Some films are magic. Some films just work for you and stick with you and you return to them time and time again, revelling in what that magic is.
Mike Flanagan’s 2019 film Doctor Sleep is magic.
Released in November 2019, Doctor Sleep manages to be many things all at once, and all of them work wonderfully for me. Based on Stephen King’s 2013 novel, itself a sequel to his 1977 classic The Shining, Doctor Sleep is both an adaptation of King’s work and a sequel to another entity, Stanley Kubrick’s 1980 cinematic version of The Shining. It gets a little confusing, considering that Kubrick’s film bares little resemblance to King’s original novel, a fact that always irked the author. Nonetheless, in the hands of director Mike Flanagan, who also wrote the screenplay to Doctor Sleep (and also served as its editor), the film works in every way, honouring its source material while also aligning itself with what many consider to be the greatest horror movie ever made (no matter where Indie Wire placed it on its recent list of great horror films).
In Doctor Sleep, we are reunited with Dan Torrance (Ewen McGregor), all grown up but still traumatized by his experiences at The Overlook Hotel. Early on in the film, we see Dan as a raging alcoholic, a connection to his long dead father Jack. That relationship runs through Doctor Sleep, hovering over the character as he cleans himself up and sets about helping Abra Stone (Kyliegh Curran), a young girl who shines much like Dan did, and who has attracted the attention of The True Knot, a caravan of psychic soul suckers who feed off what they call “steam,” the pain and fear of their victims. The group is led by Rose The Hat (a magnificently alluring Rebecca Ferguson), who is determined to find and harvest Abra’s shine.
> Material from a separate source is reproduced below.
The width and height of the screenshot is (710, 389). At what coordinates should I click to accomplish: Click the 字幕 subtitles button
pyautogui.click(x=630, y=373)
As a long time, massive Stephen King fan, I can tell you truthfully that I wasn’t remotely impressed with Doctor Sleep when I first read the book upon its release, and I didn’t care for it too much more when I reread it again before the movie arrived in theatres. While it was nice to revisit the character of Dan Torrance and that world, my feelings at the time were that not much really happened in the book. While there was certainly character development for Dan, the story itself meandered along, with not much in the way of drama. In theory, it seemed like a book difficult to adapt,
Amazingly, what Mike Flanagan did as a writer, editor, and director was take a lesser Stephen King-book and turn it into one of the best cinematic adaptations of his work. This is especially true of Flanagan’s director’s cut, my go-to version. The movie runs 3 hours long, yet never meanders like the novel. Rather, it takes its time, allowing us to get to know all of its characters while also revisiting the events at The Overlook Hotel that shaped Dan Torrance.
The moments in Doctor Sleep where we reunite with a young Danny, his mother Wendy, and Dick Halloran are done masterfully, thanks in no small part to the spot-on casting of Roger Dale Floyd, Alex Essoe, and Carl Lumbly, respectively. These actors are given the unenviable job of recalling characters and performers etched in cinema history, and they manage to deliver. Yet, while the familiar is welcome, the true strength of Doctor Sleep lays not in the past, but in the character moments of the film’s current.
Ewen McGregor’s Dan Torrance has a fully developed arc, from the raging alcoholic we first meet to the man who takes stalk of himself to the recovering member of AA who takes pride is eight years of sobriety and standing tall in a moment his father would also have experienced. In my recent rewatch of Doctor Sleep, I found myself genuinely moved and welling up by McGregor’s performance, especially when he approaches his downstairs neighbour Billy (Cliff Curtis) and tearfully admits he needs help. Dan’s battle for sobriety throughout the film is even more effective knowing that Mike Flanagan is a recovering alcoholic who has publicly shared that aspect of his life. The artist clearly knows of which he directs.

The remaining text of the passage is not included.